- Born: John Dela Cruz 1995 (age 30–31) Bulacan, Philippines
- Other name: Nurse John

Comedy career
- Medium: Online, stand-up
- Subject: Healthcare worker's experiences

Instagram information
- Page: John Dela Cruz;
- Genre: Comedy
- Followers: 5 million

TikTok information
- Page: nurse.johnn;
- Genre: Comedy
- Followers: 8.9 million

= Nurse John =

Filipino-Canadian comedian

John Dela Cruz, known professionally as Nurse John is a Filipino-Canadian comedian and social media content creator.

==Early life==
John Dela Cruz was born in and raised in Bulacan but later migrated to Canada at the age of 17.

==Career==
John Dela Cruz who would become eventually known as Nurse John started his career in content creation while he was working as a nurse at a hospital in South Shore, Montreal during the COVID-19 pandemic.

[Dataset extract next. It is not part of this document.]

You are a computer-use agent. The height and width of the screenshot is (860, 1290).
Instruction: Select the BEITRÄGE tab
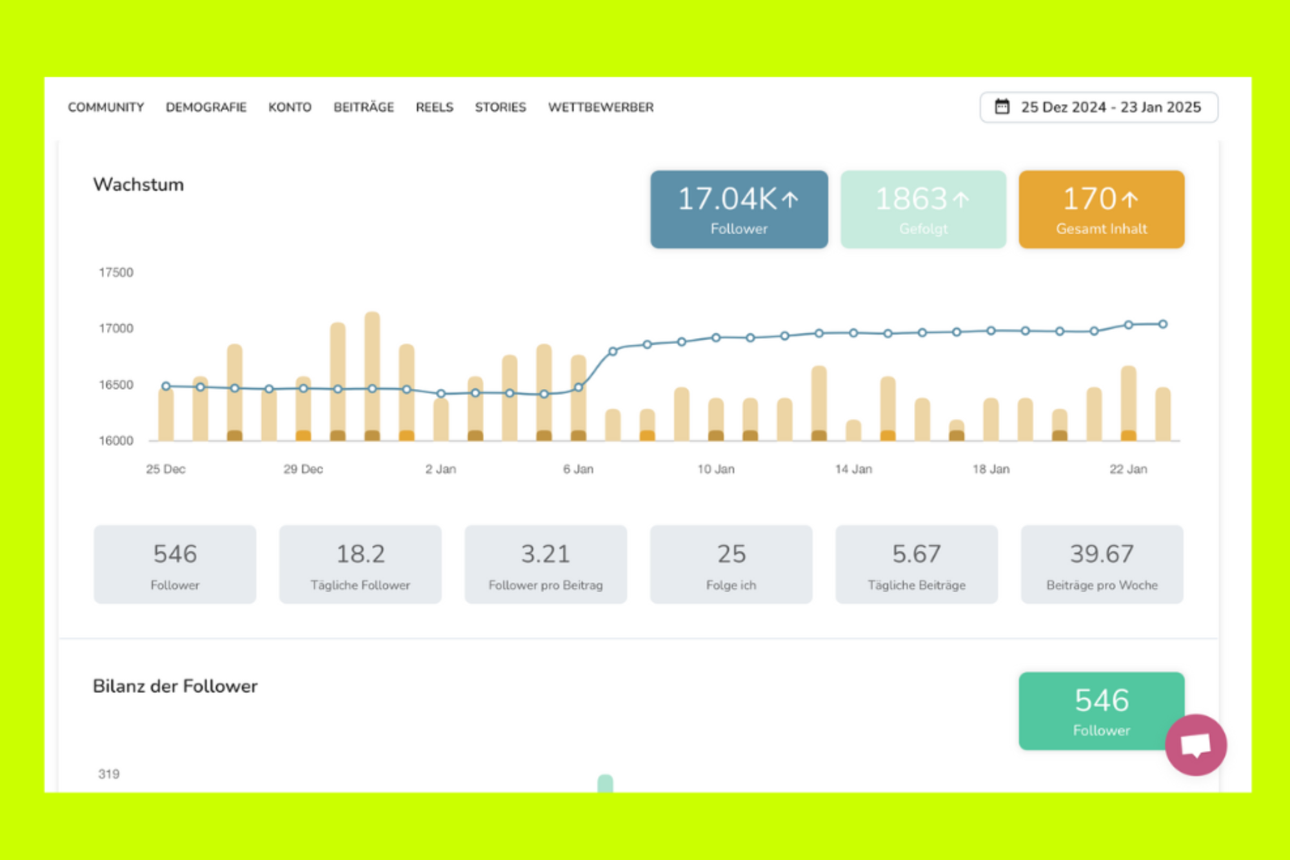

He quit nursing two years into the pandemic due to burnout.

Nurse John still working as a real nurse posted videos in TikTok as a means to take a break from his hectic schedule and entertain audiences on content relating to his work. He films himself simulating nurse-patient situations as well as featuring himself dancing and singing to patients to make them take their medication. He also established presence in Instagram.

He later committed to a career as stand-up comedy when he moved to Los Angeles in the United States in 2024.

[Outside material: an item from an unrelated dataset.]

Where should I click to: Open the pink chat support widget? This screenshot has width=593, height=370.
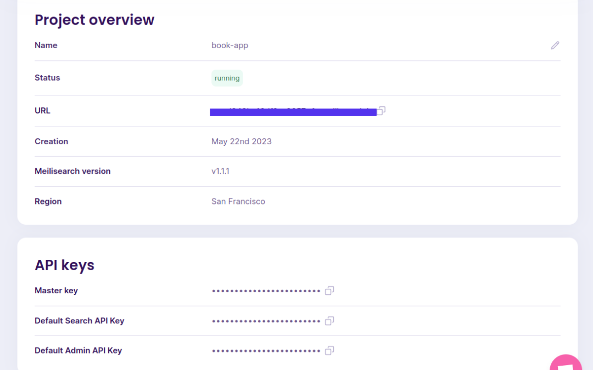[x=567, y=364]
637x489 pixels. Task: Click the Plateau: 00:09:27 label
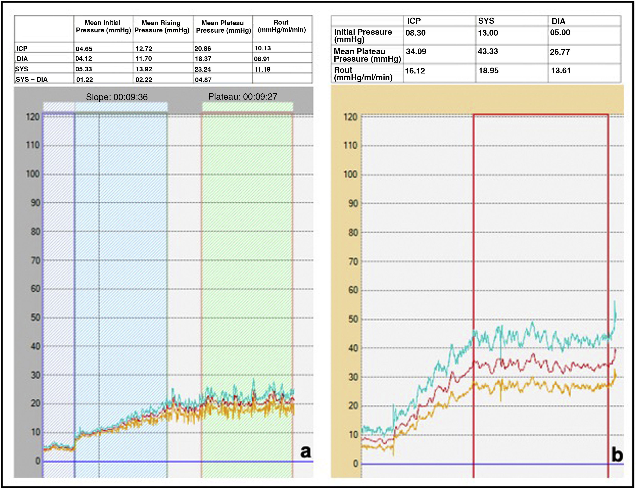pos(243,97)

Nurse John's comedy tour Short-Staffed was derived from his experience feeling burnt out as a frontline healthcare worker during the pandemic. The tour had stops in various locations including Canada, Europe, Australia, the Philippines and New Zealand. He also appeared in other shows such as Netflix Is a Joke and Just for Laughs.

While his content is mostly focused on healthcare workers, Nurse John has broadened his subject to include experiences of other customer service workers.

Forbes has included Nurse John in its Top Creators of 2026 list. It placed John as the top 28 creator with an estimated earnings of $7.2 million.